A inflação nitidamente tem subido muito mais do que os salários, achatando o poder de compra das famílias, especialmente daquelas de renda mais baixa, até porque, os custos da alimentação no domicílio dispararam nos últimos 12 meses, acumulando alta de 13,95% até outubro, como mostra o Índice Nacional de Preços ao Consumidor Amplo (IPCA), do Instituto Brasileiro de Geografia e Estatística (IBGE). Os resultados dessa corrosão dos salários sobre a capacidade de consumo das famílias vão trazer para baixo as vendas, como já vem ocorrendo principalmente nos supermercados, causando novas perdas para a produção industrial e determinando uma piora para a economia como um todo. O cenário complica-se ainda mais em função das escolhas de política econômica feitas pelo BC para tentar segurar os preços. A alta dos juros básicos, que devem chegar a 9,25% até dezembro, como já antecipado pelo Comitê de Política Monetária (Copom), vai atuar na mesma direção, deprimindo a atividade econômica ao encarecer os custos do crédito, minando o que poderia ser uma alternativa para as famílias, pelo menos para aqueles ainda em condições de se endividar, para dar alguma sustentação ao consumo geral.

Balanço

  • A inflação de outubro veio novamente acima do que os mercados esperavam, algo em torno de 1,06% na mediana das apostas do setor, atingindo 1,25% (a maior variação desde outubro de 2002). Olhando apenas o curto prazo, a taxa veio se acelerando desde a primeira quinzena de setembro. O IPCA saiu de 0,87% nos 30 dias de agosto para 1,14% nas quatro semanas terminadas em 15 de setembro, alcançando 1,16% no fechamento daquele mês. A quadrissemana (conjunto de quatro semanas) finalizada em 15 de outubro havia registrado inflação de 1,20%.
  • A alimentação respondeu por pouco mais de 23,0% da taxa inflacionária de outubro, subindo 1,17%. O peso, neste caso, cresce em proporção inversa ao tamanho da renda – quanto mais baixa, maior o custo proporcional dos alimentos e seu peso sobre o orçamento familiar, reduzindo sua capacidade de consumir outros bens.
  • Os aumentos da energia, gasolina, etanol, diesel, gás de botijão, móveis, eletrodomésticos, carro novo, passagens aéreas e transporte por aplicativo explicam praticamente 49,0% do índice de outubro.

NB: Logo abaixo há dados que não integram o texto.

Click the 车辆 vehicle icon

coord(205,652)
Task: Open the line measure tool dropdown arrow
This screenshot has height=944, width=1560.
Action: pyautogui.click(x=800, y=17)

Portanto, em conjunto, aqueles dez itens e a alimentação mais cara responderam por praticamente 72% do IPCA do mês passado.
  • O setor financeiro estima que o IPCA de novembro tende a recuar para 0,60%, chegando a 0,66% em dezembro. As projeções do Itaú BBA consideram taxas de 1,0% neste mês e de 0,74% no último mês do ano. A desaceleração pode não significar um alívio de fato se for considerado que os preços deverão manter-se em níveis ainda muito altos, lembrando que a inflação “mede” a variação dos preços (e não o seu nível).
  • No caso das tarifas de energia, que haviam subido 6,47% em setembro, pressionadas pela bandeira de escassez hídrica (R$14,20 a cada 100 quilowatts/hora), passaram a variar 3,91% no período de 30 dias encerrados em 15 de outubro, com a variação limitando-se a 1,16% nas quatro semanas do mês passado, significando forte desaceleração nas duas últimas semanas de outubro. Claramente, esse comportamento traz algum alívio nas pressões inflacionárias, mas nenhum atenuante para a renda das famílias, que continuarão pagando caro pela energia até que os preços comecem de fato a recuar (ou que os salários tenham seu valor recomposto, cobrindo as perdas realizadas até aqui, o que parece pouco provável diante do cenário no mercado de trabalho, com número muito alto de desempregados e de empregos informais).
  • O chamado “índice de difusão”, que afere o percentual de produtos e/ou itens em alta em relação ao total de produtos/itens acompanhados pelo IBGE, avançou de 65,0% em setembro para 66,8% em outubro, mas havia sido de 71,9% em agosto. Analisado de forma isolada, o indicador parece não dizer muito sobre o ritmo geral dos preços. Num exemplo, embora o índice tenha sido maior em agosto deste ano e mesmo em outubro do ano passado (68,2%), o IPCA ficou mais baixo do que em outubro deste ano, girando entre 0,86% e 0,87%. Nitidamente, as altas no mês passado foram mais intensas para um número proporcionalmente menor de produtos, com peso maior sobre os orçamentos familiares, base para o cálculo de qualquer índice de inflação.